Your answer should contain only the lines from the top of the data below down through the one with "Given: Open the water heater photo", transcribed exactly and without pictures; please include nothing more.
(Records for the exercise Opens)
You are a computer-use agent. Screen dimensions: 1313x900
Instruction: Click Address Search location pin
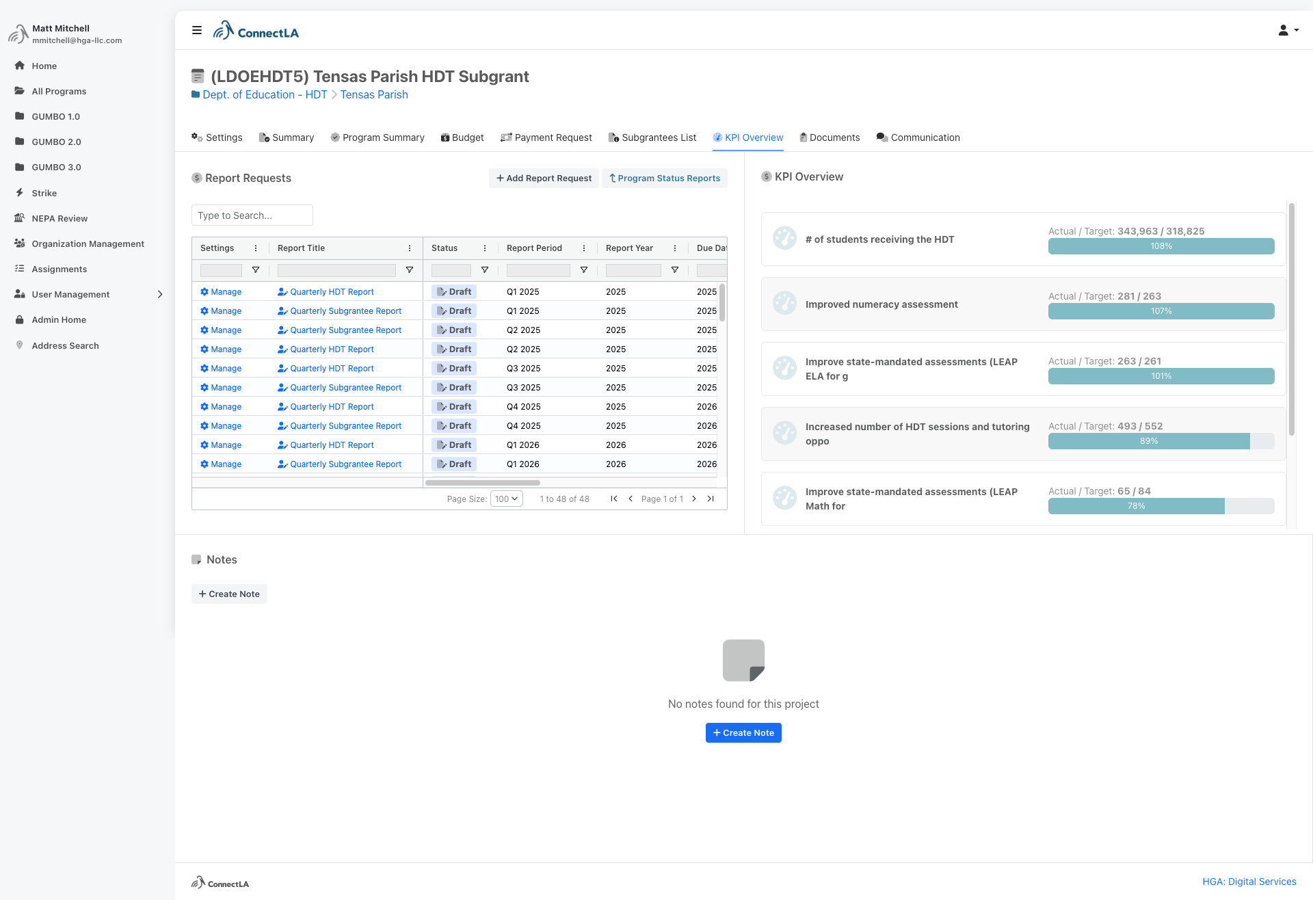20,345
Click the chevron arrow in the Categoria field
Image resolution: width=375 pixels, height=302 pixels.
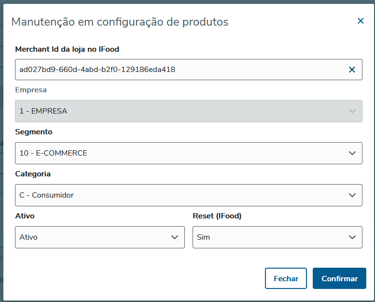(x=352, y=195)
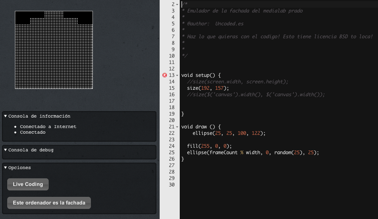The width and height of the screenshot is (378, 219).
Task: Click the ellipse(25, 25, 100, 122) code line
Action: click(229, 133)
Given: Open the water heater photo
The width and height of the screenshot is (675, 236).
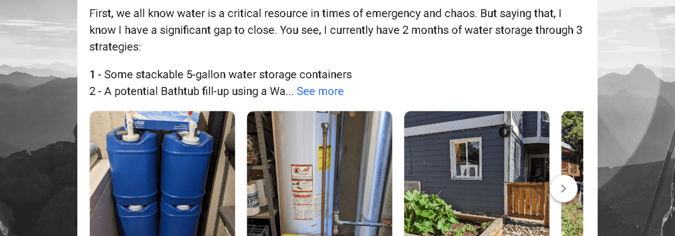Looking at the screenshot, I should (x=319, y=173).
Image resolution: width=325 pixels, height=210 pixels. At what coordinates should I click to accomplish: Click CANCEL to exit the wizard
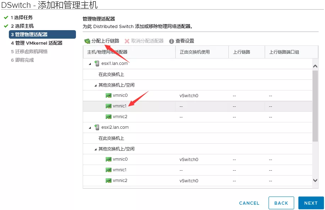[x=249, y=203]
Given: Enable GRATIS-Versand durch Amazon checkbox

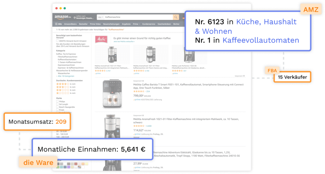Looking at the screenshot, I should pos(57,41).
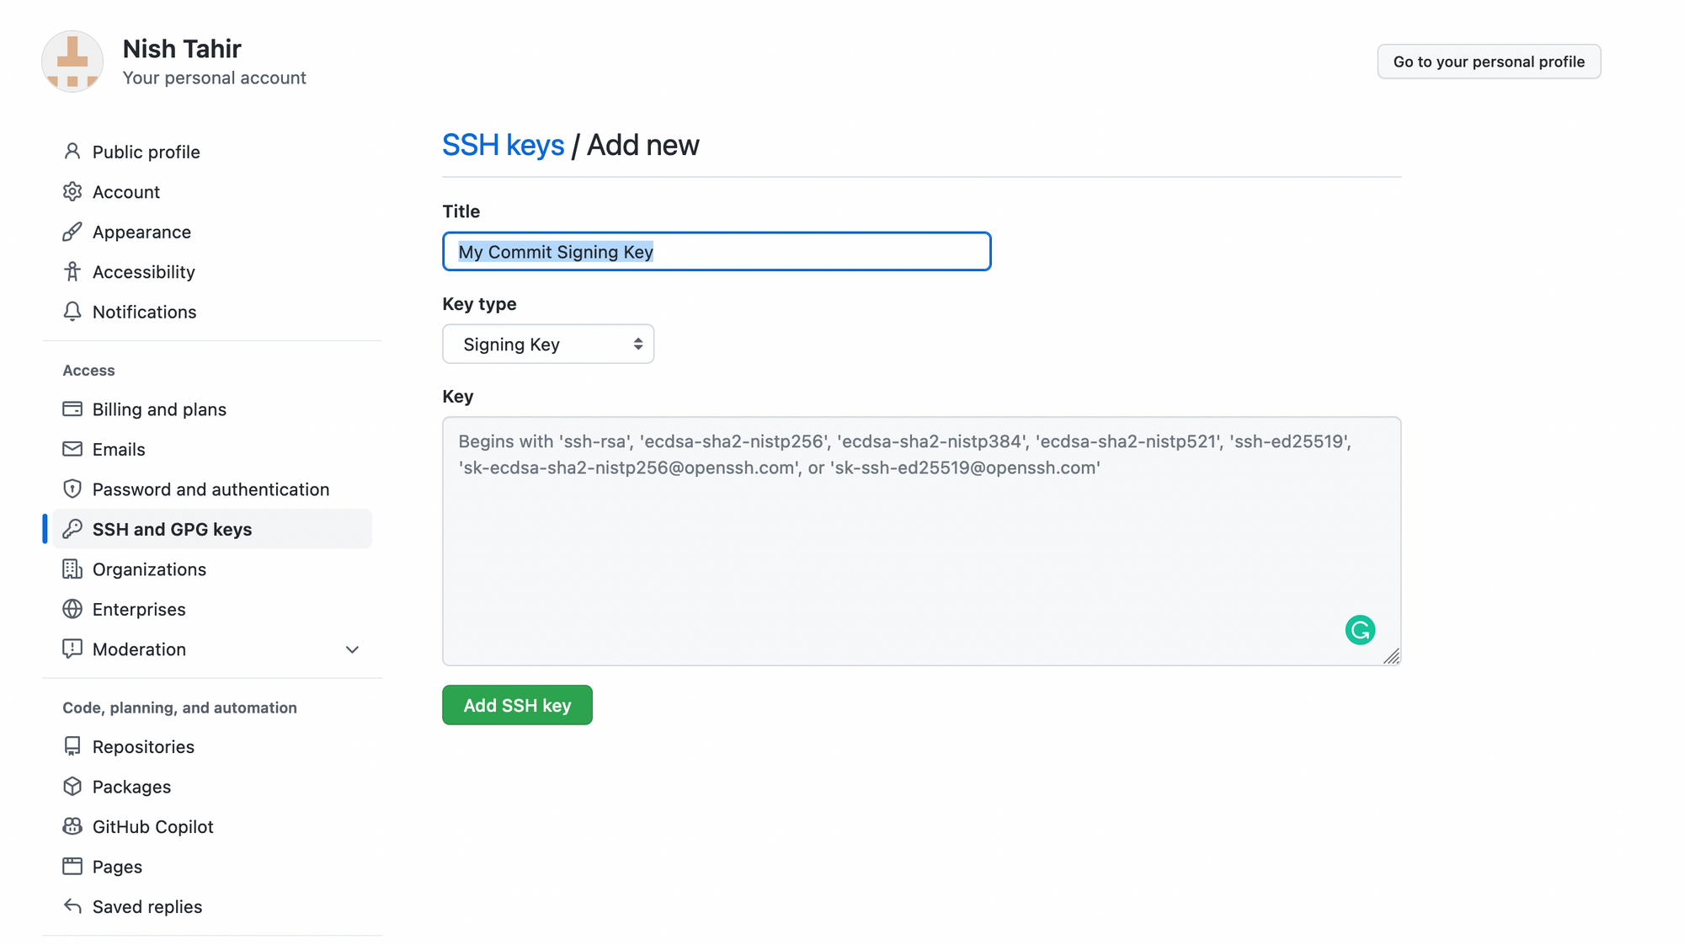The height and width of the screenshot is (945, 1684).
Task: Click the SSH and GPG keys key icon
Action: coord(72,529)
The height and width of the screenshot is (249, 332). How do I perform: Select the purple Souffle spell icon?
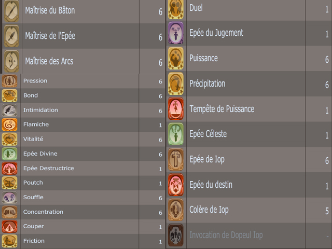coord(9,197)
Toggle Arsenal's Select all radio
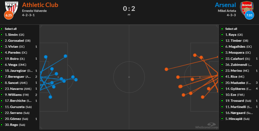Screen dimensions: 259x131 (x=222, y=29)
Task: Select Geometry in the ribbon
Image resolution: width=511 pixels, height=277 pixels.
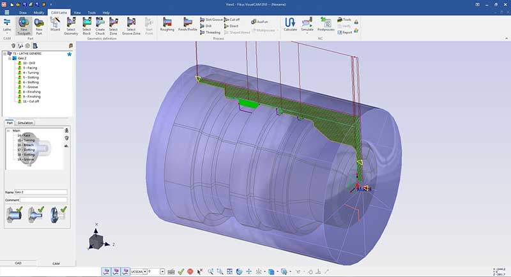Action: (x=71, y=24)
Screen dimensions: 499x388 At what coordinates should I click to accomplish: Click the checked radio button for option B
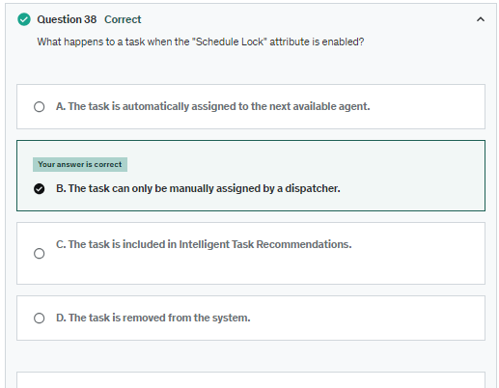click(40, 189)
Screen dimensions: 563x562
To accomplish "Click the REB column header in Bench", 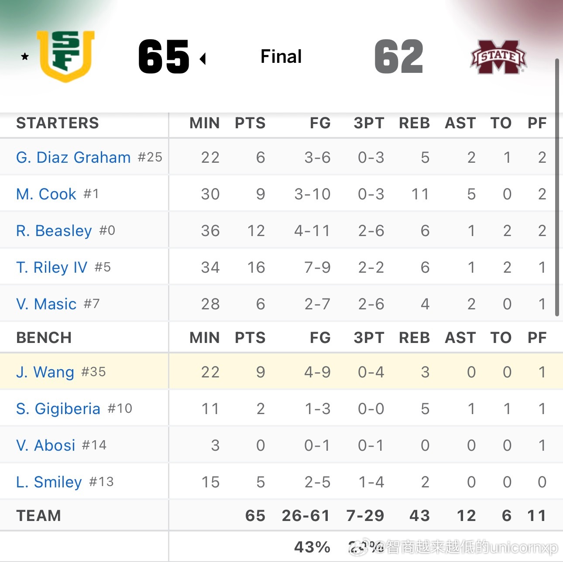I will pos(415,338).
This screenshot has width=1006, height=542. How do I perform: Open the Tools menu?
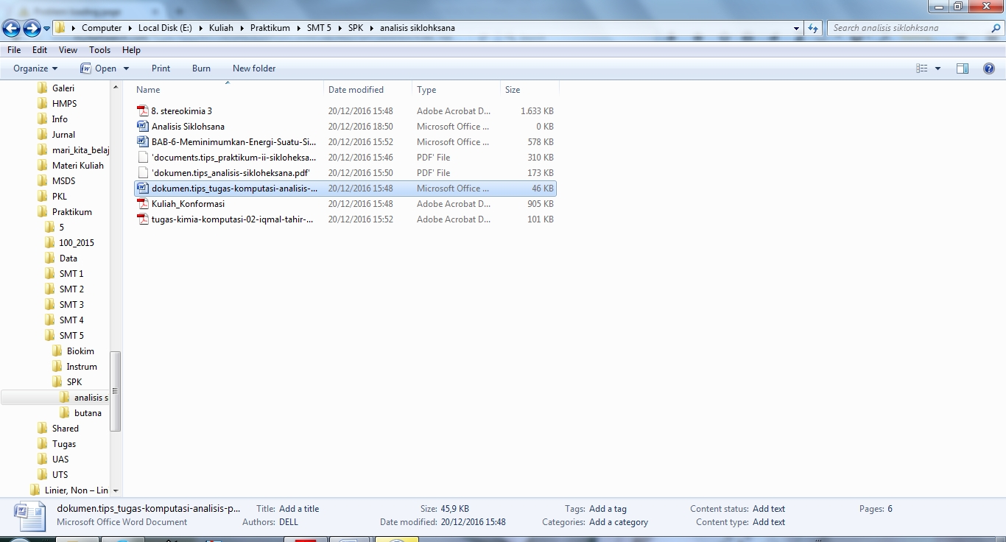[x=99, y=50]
(Records for the exercise Closes)
### Solution to this exercise
You are a computer-use agent. Screen dimensions: 1313x900
Instruction: Click Address Search location pin
20,345
Click the chevron arrow in the Categoria field
Image resolution: width=375 pixels, height=302 pixels.
(x=352, y=195)
The width and height of the screenshot is (378, 219).
Task: Click the ellipse(25, 25, 100, 122) code line
Action: click(229, 133)
Given: Open the water heater photo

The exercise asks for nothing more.